### RECORDS
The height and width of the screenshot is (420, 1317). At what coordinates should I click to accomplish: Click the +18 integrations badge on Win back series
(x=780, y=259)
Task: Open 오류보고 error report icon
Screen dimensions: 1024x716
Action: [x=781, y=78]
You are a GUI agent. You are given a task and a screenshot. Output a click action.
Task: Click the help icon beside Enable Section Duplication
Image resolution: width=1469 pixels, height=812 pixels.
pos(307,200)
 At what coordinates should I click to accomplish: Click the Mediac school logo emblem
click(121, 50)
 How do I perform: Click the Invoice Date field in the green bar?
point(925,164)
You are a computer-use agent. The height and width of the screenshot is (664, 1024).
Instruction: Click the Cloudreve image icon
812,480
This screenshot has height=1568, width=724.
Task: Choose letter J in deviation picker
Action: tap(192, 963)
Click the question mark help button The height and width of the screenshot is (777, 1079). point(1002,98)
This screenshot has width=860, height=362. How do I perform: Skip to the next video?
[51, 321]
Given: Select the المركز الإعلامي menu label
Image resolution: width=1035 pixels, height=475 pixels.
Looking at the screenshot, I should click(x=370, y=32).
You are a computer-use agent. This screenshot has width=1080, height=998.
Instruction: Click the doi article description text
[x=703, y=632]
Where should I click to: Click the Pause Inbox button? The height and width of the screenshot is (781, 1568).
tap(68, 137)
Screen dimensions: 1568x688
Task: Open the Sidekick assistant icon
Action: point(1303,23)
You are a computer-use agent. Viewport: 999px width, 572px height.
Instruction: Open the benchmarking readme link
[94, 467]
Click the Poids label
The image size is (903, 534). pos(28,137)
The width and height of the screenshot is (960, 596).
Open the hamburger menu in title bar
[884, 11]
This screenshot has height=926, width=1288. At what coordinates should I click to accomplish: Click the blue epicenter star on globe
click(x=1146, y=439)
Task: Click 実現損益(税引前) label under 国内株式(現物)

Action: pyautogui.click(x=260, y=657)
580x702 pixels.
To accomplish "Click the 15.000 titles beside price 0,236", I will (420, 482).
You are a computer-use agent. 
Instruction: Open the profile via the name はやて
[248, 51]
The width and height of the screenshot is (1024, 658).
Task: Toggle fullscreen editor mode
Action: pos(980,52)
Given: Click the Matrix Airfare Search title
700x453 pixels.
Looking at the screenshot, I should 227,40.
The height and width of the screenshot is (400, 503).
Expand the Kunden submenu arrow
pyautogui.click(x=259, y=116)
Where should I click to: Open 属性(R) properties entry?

### YOUR GOAL
All of the data shown above should be printed exactly as given.

### RESULT OF THE TASK
The height and width of the screenshot is (420, 1317). At what coordinates should I click to accomplish: Click the +18 integrations badge on Win back series
(x=780, y=259)
Task: Open 오류보고 error report icon
Screen dimensions: 1024x716
Action: [x=781, y=78]
You are a GUI agent. You are given a task and a screenshot. Output a click action.
Task: Click the help icon beside Enable Section Duplication
Image resolution: width=1469 pixels, height=812 pixels.
pos(307,200)
 At what coordinates should I click to accomplish: Click the Mediac school logo emblem
click(121, 50)
 How do I perform: Click the Invoice Date field in the green bar?
point(925,164)
You are a computer-use agent. The height and width of the screenshot is (664, 1024).
Instruction: Click the Cloudreve image icon
812,480
This screenshot has height=1568, width=724.
Task: Choose letter J in deviation picker
Action: tap(192, 963)
Click the question mark help button The height and width of the screenshot is (777, 1079). point(1002,98)
This screenshot has width=860, height=362. How do I perform: Skip to the next video?
[51, 321]
Given: Select the المركز الإعلامي menu label
Image resolution: width=1035 pixels, height=475 pixels.
Looking at the screenshot, I should click(x=370, y=32).
You are a computer-use agent. This screenshot has width=1080, height=998.
Instruction: Click the doi article description text
[x=703, y=632]
Where should I click to: Click the Pause Inbox button? The height and width of the screenshot is (781, 1568).
tap(68, 137)
Screen dimensions: 1568x688
Task: Open the Sidekick assistant icon
Action: point(1303,23)
You are a computer-use agent. Viewport: 999px width, 572px height.
Instruction: Open the benchmarking readme link
[94, 467]
Click the Poids label
The image size is (903, 534). pos(28,137)
The width and height of the screenshot is (960, 596).
Open the hamburger menu in title bar
[884, 11]
This screenshot has height=926, width=1288. At what coordinates should I click to accomplish: Click the blue epicenter star on globe
click(x=1146, y=439)
Task: Click 実現損益(税引前) label under 国内株式(現物)

Action: pyautogui.click(x=260, y=657)
580x702 pixels.
To accomplish "Click the 15.000 titles beside price 0,236", I will (420, 482).
You are a computer-use agent. 
Instruction: Open the profile via the name はやて
[248, 51]
The width and height of the screenshot is (1024, 658).
Task: Toggle fullscreen editor mode
Action: pos(980,52)
Given: Click the Matrix Airfare Search title
700x453 pixels.
Looking at the screenshot, I should 227,40.
The height and width of the screenshot is (400, 503).
Expand the Kunden submenu arrow
pyautogui.click(x=259, y=116)
Where should I click to: Open 属性(R) properties entry?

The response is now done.